Best approach to concurrency issue

I have a Person that I am trying to populate. Many of the setter methods take time to populate since the data is supplied from DB calls that can take some time (over 10 seconds) to return.

I am looking for the best way to populate my mutators asynchronously before returning my Person back to the calling method.

Here's an example:

Person p = service.getPersonById(id);
// populate from DMV DB
p.setTickets(dmvService.getTicketsById(id));  // takes 15 seconds to return data
p.setAccidentRecord(dmvService.getAccidentsById(id));  // takes 10 seconds.
...
...

return p;

I would like to be able to run my methods (setTickets, setAccidentRecord, etc) asynchronously to reduce my load time down from over 25 seconds to around 15.

Upvotes: 1

Views: 70

Answers (1)

John Kugelman
John Kugelman

Reputation: 362037

CompletableFuture, introduced in Java 8, is just the ticket. It is a monadic, chainable class that makes it easy to manage off-thread computations.
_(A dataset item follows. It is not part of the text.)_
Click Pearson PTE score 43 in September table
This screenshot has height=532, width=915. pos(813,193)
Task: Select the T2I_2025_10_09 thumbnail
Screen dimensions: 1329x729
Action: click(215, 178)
A future represents a computation that will finish and yield a result some time in the future. It may have already completed, or it may take a while in some background thread. CompletableFuture builds on this core concept by letting you attach all kinds of additional transformations and handlers to an existing future.

Person p = service.getPersonById(id);

CompletableFuture.allOf(
    CompletableFuture.supplyAsync(() -> dmvService.getTicketsById(id))
                     .thenAccept(p::setTickets),

    CompletableFuture.supplyAsync(() -> dmvService.getAccidentsById(id))
                     .thenAccept(p::setAccidentRecord)
).join();

return p;

In your case, you can use supplyAsync to run getTicketsById and getAccidentsById in background threads. Since you want to call the corresponding setters when those methods return, you use thenAccept to say, "when that method returns, supply the value to this setter".

You have two background computations and you don't want to return until both of them complete. Wrapping both of those futures into a bigger one with allOf gets us there. The allOf future doesn't itself complete until the two inner futures are both completed.

Finally, we join the allOf future, which waits for it to finish before proceeding. If any of this code might throw an exception then join will throw that exception itself—although it'll be wrapped in a CompletionException—so you can add a try/catch around it if you wish.


Unfortunately, Java's first stab at this concept, Future, is an underpowered, lackluster class. They got it right with CompletableFuture, but Future stole the ideal name.